RFID Anywhere, is a software platform designed to simplify radio frequency identification (RFID) projects, including the development, deployment and management of highly distributed, multi-site networks. Through the 2006 acquisition of Extended Systems, Inc., Sybase iAnywhere is now providing wireless connectivity, device management and data synchronization software. Its software development kits (SDKs) for Bluetooth, IrDA, OMA (Open Mobile Alliance) Device Management and OMA Data Synchronization protocols are used by cellphone and automobile manufacturers worldwide in original equipment manufacturer (OEM) and original design manufacturer (ODM) applications. XTNDConnect PC, available for OEM/ODM applications, as well as for direct purchase, is a software application based on this technology that helps millions of consumers sync their mobile phones and devices with PC applications.

==History==
Watcom International Corporation was founded in 1981 in Waterloo, Ontario, Canada. Watcom produced a variety of tools, including the well-known Watcom C compiler introduced in 1988. In 1994 Powersoft acquired Watcom, merging with Sybase just one year later. In 2000, Sybase iAnywhere was formed as a wholly owned subsidiary consisting of the former mobile and embedded computing division. iAnywhere played an important role in Sybase's Unwired Enterprise strategy, which focuses on managing and mobilizing information from the data center to the point of action. In 2010 Sybase (along with iAnywhere) was acquired by SAP and is now known as Sybase, an SAP Company.

==Products==

===Database ===
- Advantage Database Server (ADS): A client/server back-end for shared, networked, standalone, mobile and Internet database applications. Advantage provides both ISAM table-based and SQL based data access.
- SQL Anywhere: A data management and enterprise data synchronization for development of applications for mobile, remote and small to medium-sized business environments.

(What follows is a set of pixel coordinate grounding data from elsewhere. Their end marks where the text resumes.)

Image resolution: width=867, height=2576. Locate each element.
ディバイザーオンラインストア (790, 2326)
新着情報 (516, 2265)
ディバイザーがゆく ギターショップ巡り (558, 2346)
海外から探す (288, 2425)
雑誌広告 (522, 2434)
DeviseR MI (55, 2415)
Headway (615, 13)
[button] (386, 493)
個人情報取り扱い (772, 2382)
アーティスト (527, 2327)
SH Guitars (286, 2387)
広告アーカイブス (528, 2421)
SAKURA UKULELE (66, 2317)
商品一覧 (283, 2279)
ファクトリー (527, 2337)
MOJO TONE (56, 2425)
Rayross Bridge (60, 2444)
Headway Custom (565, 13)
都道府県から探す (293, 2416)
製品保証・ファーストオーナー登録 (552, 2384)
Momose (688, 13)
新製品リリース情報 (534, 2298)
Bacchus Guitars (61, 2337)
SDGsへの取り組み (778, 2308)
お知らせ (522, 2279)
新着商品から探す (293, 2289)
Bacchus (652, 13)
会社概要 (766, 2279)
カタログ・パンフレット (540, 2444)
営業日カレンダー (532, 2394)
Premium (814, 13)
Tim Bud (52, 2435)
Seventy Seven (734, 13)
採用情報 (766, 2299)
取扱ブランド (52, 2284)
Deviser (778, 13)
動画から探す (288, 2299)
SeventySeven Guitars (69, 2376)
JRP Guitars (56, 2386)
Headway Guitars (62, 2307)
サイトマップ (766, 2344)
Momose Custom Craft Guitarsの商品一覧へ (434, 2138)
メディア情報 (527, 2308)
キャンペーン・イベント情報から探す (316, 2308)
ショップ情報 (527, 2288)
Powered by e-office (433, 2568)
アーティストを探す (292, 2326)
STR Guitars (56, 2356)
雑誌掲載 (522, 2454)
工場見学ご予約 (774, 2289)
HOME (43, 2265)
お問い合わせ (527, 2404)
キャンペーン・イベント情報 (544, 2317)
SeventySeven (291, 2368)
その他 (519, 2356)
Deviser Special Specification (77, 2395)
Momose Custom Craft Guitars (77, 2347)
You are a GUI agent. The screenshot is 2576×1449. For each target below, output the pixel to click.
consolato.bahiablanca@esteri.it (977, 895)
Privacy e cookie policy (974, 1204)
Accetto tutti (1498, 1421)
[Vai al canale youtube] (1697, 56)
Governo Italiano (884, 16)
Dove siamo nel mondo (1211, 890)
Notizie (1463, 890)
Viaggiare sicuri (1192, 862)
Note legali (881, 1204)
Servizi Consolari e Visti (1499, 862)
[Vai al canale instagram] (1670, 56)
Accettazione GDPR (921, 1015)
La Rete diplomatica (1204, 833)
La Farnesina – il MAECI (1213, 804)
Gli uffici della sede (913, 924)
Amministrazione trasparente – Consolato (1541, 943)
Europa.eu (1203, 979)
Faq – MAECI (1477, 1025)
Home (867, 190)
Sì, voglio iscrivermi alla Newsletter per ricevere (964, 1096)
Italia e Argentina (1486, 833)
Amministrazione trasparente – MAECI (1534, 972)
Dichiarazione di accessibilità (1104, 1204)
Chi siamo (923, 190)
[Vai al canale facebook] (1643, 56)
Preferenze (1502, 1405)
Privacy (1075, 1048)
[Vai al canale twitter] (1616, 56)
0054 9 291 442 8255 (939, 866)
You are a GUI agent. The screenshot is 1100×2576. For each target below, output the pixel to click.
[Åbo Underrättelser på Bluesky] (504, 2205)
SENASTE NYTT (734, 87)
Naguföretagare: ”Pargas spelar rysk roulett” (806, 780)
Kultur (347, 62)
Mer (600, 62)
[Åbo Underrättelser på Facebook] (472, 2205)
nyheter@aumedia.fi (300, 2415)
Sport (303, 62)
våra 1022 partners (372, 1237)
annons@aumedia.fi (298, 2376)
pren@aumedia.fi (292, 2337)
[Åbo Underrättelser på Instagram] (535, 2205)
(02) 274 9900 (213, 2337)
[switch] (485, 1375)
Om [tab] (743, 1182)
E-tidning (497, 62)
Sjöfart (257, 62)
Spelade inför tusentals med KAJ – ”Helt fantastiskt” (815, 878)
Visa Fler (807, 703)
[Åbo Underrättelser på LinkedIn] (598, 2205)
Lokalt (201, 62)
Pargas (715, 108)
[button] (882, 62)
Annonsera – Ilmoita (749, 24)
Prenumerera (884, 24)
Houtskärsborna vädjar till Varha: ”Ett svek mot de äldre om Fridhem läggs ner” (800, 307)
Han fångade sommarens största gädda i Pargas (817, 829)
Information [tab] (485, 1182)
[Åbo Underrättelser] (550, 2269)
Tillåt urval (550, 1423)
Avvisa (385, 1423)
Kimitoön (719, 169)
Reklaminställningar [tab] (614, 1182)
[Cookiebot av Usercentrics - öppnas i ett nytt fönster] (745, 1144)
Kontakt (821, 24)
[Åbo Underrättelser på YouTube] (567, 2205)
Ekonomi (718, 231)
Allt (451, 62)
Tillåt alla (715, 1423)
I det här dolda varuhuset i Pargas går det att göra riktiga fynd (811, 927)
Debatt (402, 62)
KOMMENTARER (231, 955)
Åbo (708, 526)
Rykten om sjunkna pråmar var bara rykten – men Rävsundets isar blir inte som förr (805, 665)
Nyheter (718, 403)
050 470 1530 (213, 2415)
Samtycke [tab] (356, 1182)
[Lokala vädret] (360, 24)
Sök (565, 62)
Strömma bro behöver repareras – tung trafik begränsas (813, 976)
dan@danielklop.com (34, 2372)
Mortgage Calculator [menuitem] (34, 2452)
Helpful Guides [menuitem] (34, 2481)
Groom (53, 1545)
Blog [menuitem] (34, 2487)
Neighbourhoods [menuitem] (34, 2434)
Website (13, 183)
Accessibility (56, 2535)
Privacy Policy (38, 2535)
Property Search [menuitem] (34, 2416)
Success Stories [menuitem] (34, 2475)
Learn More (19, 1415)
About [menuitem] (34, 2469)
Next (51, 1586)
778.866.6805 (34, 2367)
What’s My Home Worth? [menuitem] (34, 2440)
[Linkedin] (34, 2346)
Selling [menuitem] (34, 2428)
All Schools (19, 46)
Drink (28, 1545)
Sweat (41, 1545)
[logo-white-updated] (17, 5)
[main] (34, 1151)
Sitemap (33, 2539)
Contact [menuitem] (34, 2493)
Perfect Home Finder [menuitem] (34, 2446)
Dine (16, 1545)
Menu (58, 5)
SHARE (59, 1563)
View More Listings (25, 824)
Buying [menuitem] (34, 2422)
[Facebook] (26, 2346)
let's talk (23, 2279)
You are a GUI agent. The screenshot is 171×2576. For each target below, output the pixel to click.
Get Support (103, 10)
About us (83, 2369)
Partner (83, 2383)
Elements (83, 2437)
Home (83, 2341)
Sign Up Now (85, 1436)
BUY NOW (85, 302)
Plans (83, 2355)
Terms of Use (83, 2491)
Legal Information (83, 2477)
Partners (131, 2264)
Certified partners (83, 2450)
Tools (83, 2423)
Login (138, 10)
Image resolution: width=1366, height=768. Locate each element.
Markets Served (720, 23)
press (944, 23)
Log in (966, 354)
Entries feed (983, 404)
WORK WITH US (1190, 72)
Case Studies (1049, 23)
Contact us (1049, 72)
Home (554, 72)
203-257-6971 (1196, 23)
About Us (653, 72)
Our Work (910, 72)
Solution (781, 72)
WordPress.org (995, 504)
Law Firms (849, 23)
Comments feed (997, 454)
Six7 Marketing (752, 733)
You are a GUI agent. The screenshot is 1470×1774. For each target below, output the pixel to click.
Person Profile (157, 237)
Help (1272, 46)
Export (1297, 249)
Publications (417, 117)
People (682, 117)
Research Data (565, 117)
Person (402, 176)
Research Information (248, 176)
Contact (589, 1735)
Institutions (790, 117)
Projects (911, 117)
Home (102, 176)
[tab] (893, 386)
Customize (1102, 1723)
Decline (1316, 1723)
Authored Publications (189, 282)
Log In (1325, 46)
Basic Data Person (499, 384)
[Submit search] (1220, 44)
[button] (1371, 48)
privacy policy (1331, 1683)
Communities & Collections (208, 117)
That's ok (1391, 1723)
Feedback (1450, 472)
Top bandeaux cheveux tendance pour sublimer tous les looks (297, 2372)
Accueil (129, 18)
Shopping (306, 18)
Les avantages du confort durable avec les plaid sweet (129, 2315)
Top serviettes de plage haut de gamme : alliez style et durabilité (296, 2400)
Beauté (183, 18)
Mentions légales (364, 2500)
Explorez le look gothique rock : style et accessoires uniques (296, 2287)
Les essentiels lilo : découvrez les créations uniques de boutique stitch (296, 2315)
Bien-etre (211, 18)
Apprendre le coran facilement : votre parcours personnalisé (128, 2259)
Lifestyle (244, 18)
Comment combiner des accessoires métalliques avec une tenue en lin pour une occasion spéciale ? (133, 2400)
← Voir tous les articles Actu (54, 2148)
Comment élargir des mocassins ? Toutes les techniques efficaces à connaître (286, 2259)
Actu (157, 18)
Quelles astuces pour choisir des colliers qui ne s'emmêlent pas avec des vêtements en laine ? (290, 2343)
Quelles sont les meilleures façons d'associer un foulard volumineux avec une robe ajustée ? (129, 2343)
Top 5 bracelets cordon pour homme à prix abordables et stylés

===Management and security===
- Afaria: Allows companies to centrally manage and secure technology, mobile data and devices used at the front lines of business.
- RemoteWare: Retail polling, file transfer, and content distribution to move sales data between retail or hospitality sites and the headquarters of an organization.

===Enterprise mobile===
- Sybase unwired platform: A platform for mobile enterprise application development. It provides a set of services that allow customers to mobilize data and business processes for enterprises using a variety of mobile devices.
- iAnywhere mobile office: Secure mobile email and business process mobilization, combines infrastructure support with enhanced on-device security, usability and performance.
- M-Business Anywhere: A scalable platform for delivering Web-based applications and content to mobile devices. Supports both secure wireless and off-line access to information. M-Business Anywhere is the technology behind the AvantGo internet service.
- Answers Anywhere: A middleware platform with context understanding and natural language capabilities, allowing end-users to ask for information and transactions in their own words, and in any language, using a wireless phone, a handheld PDA, a customized console, or a desktop computer.